Different Nuclear Signals are Activated by the B Cell Receptor during Positive Versus Negative Signaling

Immunity 1997, 6: 419-428

By James I. Healy, Ricardo E. Doimetsch, Luika A. Timmerman, Jason G. Cyster, Mathew L. Thomas, Gerald R. Crabtree, Richard S. Lewis, and Christopher C. Goodnow

B cells display antibodies on their cell membranes to serve as antigen receptors. The binding of antigen to these membrane bound antibodies leads to cross-linking induces what are thought to be positive signals to the cell nucleus to trigger the process of antibody production, cell proliferation and differentiation. The binding of self antigen, by contrast, induces negative signaling which actively promotes self-tolerance, by inhibiting B cell survival, maturation, proliferation, migration, and antibody secretion.

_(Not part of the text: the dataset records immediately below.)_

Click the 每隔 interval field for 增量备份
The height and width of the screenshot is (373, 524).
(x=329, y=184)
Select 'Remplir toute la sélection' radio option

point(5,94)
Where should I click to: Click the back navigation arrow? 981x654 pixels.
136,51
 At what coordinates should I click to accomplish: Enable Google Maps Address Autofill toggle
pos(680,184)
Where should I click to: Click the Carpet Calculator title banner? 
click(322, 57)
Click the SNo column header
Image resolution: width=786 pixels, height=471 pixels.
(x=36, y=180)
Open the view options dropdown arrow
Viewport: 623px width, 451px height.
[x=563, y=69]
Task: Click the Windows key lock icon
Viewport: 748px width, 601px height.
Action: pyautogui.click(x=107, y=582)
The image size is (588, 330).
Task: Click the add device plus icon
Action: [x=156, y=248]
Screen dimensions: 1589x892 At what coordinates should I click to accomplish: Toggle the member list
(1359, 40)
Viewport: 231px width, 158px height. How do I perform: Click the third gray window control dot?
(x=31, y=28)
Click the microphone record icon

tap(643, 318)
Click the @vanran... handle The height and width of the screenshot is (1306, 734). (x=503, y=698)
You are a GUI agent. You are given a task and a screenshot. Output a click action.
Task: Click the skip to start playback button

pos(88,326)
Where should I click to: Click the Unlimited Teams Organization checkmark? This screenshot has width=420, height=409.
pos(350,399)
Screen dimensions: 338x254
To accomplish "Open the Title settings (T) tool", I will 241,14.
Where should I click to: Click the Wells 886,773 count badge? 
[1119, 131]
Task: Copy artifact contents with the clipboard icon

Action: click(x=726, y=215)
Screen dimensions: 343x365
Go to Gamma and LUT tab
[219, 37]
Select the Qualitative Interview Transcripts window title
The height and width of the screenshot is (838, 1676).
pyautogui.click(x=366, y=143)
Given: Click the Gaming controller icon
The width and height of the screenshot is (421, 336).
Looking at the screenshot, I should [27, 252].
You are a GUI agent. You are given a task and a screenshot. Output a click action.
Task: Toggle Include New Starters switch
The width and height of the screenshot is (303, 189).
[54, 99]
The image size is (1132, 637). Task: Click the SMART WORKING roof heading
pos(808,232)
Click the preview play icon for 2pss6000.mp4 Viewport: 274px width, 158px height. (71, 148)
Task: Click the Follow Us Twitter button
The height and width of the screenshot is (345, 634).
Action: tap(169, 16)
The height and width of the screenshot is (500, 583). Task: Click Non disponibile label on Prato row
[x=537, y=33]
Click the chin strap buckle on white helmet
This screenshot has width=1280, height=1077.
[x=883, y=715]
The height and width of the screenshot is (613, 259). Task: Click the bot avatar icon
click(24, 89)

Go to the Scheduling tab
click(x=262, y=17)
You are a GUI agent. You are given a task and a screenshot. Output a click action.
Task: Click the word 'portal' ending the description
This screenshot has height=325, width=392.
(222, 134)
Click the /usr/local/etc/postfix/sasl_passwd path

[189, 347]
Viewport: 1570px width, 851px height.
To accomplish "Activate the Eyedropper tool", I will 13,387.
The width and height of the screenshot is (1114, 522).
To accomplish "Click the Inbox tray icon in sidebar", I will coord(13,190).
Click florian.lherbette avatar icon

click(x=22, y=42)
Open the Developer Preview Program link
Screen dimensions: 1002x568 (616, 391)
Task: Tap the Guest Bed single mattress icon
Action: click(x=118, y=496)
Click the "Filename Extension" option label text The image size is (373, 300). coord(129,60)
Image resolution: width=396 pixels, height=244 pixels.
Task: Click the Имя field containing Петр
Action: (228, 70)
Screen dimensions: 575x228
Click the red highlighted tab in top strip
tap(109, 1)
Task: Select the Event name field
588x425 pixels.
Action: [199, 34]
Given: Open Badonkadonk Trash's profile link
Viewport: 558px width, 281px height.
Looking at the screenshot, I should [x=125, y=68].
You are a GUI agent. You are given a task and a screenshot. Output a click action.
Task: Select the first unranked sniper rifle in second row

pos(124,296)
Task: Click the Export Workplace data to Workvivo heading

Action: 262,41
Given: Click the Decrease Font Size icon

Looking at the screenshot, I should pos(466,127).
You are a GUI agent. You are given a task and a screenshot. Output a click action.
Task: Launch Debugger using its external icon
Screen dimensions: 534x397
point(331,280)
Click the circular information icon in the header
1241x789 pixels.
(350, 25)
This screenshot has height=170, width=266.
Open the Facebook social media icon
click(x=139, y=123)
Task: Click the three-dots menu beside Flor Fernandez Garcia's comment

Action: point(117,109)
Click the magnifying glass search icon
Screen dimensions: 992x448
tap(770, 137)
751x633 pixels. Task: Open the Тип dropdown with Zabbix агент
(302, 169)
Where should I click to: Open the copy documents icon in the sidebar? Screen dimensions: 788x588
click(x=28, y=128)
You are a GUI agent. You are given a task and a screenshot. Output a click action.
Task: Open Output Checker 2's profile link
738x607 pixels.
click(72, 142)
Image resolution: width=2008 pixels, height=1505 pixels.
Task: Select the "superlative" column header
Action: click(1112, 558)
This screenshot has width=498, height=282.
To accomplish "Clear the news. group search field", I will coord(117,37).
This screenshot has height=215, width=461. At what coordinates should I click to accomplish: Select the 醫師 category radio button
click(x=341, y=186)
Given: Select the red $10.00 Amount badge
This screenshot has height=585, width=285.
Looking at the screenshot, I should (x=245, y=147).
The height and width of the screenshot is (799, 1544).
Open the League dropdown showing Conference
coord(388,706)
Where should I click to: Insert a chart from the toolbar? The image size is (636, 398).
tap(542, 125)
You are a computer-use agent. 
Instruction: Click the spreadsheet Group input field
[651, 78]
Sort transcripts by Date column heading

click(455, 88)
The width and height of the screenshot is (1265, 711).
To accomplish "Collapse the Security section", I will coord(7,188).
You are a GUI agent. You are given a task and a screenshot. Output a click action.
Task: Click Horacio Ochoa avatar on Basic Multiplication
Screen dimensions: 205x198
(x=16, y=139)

This publication explores the signaling systems employed by naive B cells that respond to foreign antigen and by self-tolerant B cells. These studies involve a transgenic mouse system making high levels of B cells to hen egg lysozyme (HEL) as a foreign antigen. If the B cells mature in the mouse without being exposed to HEL (do not see HEL as self), then they will respond positively to HEL as a foreign upon exposure. If, on the other hand, these same transgenic mice have been engineered to also continually express HEL, the same B cells see HEL as self, become anergic, and respond to antigen in a negative manner.

The B cell initiates its positive signaling response by initiating a biochemical cascade of tyrosine kinases and second messengers such as calcium fluxes. These signals bring transcription factors such as NF-AT and NF-kB into the nucleus and activate protein kinases such as ERK and JNK. These transcription factors activate processes that eventually lead to growth, differentiation and antibody production.

For naive B cells, HEL is seen as a foreign antigen. Its presence triggers large calcium fluxes and activates signals into the nucleus through NF-AT, NF-kB, JNK and ERK. By contrast, in self-tolerant B cells, HEL is seen as self, triggers low calcium fluxes, and activates NF-AT and ERK, but not NF-kB or JNK.

The authors conclude that these signaling differences are due to differences in tyrosine kinase activity and calcium signaling. Previous studies have shown that self-tolerant B cells have lower activities of tyrosine kinase when the B cell antigen receptor is cross-linked. This lowered kinase activity would lead to lower calcium fluxes. The lower calcium levels would result in differential activation of NF-AT over NF-kB and ERK over JNK. The observation that NF-AT and ERK are active in self-tolerant B cells suggests a possible role for these two activators, in the absence of NF-kB and JNK, in negative signaling.